- **Stored records**
──────────
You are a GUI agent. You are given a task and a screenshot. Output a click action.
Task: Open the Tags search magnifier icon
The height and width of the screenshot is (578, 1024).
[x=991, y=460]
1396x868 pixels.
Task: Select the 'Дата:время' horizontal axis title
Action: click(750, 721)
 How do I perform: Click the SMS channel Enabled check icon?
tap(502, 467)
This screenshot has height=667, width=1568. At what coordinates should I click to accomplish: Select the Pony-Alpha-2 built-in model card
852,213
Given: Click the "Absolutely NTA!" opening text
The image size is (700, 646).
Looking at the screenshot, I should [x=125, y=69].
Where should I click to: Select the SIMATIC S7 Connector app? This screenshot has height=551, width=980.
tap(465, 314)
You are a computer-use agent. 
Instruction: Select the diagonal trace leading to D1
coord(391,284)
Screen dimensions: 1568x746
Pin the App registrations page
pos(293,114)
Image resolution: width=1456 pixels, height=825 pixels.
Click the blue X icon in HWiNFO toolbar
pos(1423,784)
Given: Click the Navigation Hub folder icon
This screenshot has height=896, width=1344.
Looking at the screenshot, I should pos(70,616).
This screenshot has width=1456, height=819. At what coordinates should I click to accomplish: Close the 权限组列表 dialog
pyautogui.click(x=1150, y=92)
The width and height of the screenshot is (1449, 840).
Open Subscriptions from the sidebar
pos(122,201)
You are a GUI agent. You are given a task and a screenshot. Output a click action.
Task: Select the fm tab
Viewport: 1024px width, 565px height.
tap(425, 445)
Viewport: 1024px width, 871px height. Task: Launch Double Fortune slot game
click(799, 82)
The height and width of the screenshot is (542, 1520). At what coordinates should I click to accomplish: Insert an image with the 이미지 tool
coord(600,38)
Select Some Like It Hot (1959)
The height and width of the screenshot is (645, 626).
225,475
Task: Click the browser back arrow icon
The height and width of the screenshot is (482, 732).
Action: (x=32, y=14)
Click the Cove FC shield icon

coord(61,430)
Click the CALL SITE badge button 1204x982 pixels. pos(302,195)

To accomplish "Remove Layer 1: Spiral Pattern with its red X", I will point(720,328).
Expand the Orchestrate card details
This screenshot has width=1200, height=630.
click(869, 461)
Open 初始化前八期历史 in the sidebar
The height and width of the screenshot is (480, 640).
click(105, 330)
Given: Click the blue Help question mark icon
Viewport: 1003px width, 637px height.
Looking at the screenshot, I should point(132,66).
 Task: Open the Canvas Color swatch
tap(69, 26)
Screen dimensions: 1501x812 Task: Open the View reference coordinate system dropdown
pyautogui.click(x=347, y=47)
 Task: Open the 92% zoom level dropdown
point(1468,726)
──────────
- **Task prompt**
Arrange every line of the data above as a Markdown table with the columns "No." and "Line", numbering the rows and skipping blank lines.

- **Result of the exercise**
| No. | Line |
|---|---|
| 1 | You are a GUI agent. You are given a task and a screenshot. Output a click action. |
| 2 | Task: Open the Tags search magnifier icon |
| 3 | The height and width of the screenshot is (578, 1024). |
| 4 | [x=991, y=460] |
| 5 | 1396x868 pixels. |
| 6 | Task: Select the 'Дата:время' horizontal axis title |
| 7 | Action: click(750, 721) |
| 8 |  How do I perform: Click the SMS channel Enabled check icon? |
| 9 | tap(502, 467) |
| 10 | This screenshot has height=667, width=1568. At what coordinates should I click to accomplish: Select the Pony-Alpha-2 built-in model card |
| 11 | 852,213 |
| 12 | Given: Click the "Absolutely NTA!" opening text |
| 13 | The image size is (700, 646). |
| 14 | Looking at the screenshot, I should [x=125, y=69]. |
| 15 | Where should I click to: Select the SIMATIC S7 Connector app? This screenshot has height=551, width=980. |
| 16 | tap(465, 314) |
| 17 | You are a computer-use agent.  |
| 18 | Instruction: Select the diagonal trace leading to D1 |
| 19 | coord(391,284) |
| 20 | Screen dimensions: 1568x746 |
| 21 | Pin the App registrations page |
| 22 | pos(293,114) |
| 23 | Image resolution: width=1456 pixels, height=825 pixels. |
| 24 | Click the blue X icon in HWiNFO toolbar |
| 25 | pos(1423,784) |
| 26 | Given: Click the Navigation Hub folder icon |
| 27 | This screenshot has height=896, width=1344. |
| 28 | Looking at the screenshot, I should pos(70,616). |
| 29 | This screenshot has width=1456, height=819. At what coordinates should I click to accomplish: Close the 权限组列表 dialog |
| 30 | pyautogui.click(x=1150, y=92) |
| 31 | The width and height of the screenshot is (1449, 840). |
| 32 | Open Subscriptions from the sidebar |
| 33 | pos(122,201) |
| 34 | You are a GUI agent. You are given a task and a screenshot. Output a click action. |
| 35 | Task: Select the fm tab |
| 36 | Viewport: 1024px width, 565px height. |
| 37 | tap(425, 445) |
| 38 | Viewport: 1024px width, 871px height. Task: Launch Double Fortune slot game |
| 39 | click(799, 82) |
| 40 | The height and width of the screenshot is (542, 1520). At what coordinates should I click to accomplish: Insert an image with the 이미지 tool |
| 41 | coord(600,38) |
| 42 | Select Some Like It Hot (1959) |
| 43 | The height and width of the screenshot is (645, 626). |
| 44 | 225,475 |
| 45 | Task: Click the browser back arrow icon |
| 46 | The height and width of the screenshot is (482, 732). |
| 47 | Action: (x=32, y=14) |
| 48 | Click the Cove FC shield icon |
| 49 | coord(61,430) |
| 50 | Click the CALL SITE badge button 1204x982 pixels. pos(302,195) |
| 51 | To accomplish "Remove Layer 1: Spiral Pattern with its red X", I will point(720,328). |
| 52 | Expand the Orchestrate card details |
| 53 | This screenshot has width=1200, height=630. |
| 54 | click(869, 461) |
| 55 | Open 初始化前八期历史 in the sidebar |
| 56 | The height and width of the screenshot is (480, 640). |
| 57 | click(105, 330) |
| 58 | Given: Click the blue Help question mark icon |
| 59 | Viewport: 1003px width, 637px height. |
| 60 | Looking at the screenshot, I should point(132,66). |
| 61 |  Task: Open the Canvas Color swatch |
| 62 | tap(69, 26) |
| 63 | Screen dimensions: 1501x812 Task: Open the View reference coordinate system dropdown |
| 64 | pyautogui.click(x=347, y=47) |
| 65 |  Task: Open the 92% zoom level dropdown |
| 66 | point(1468,726) |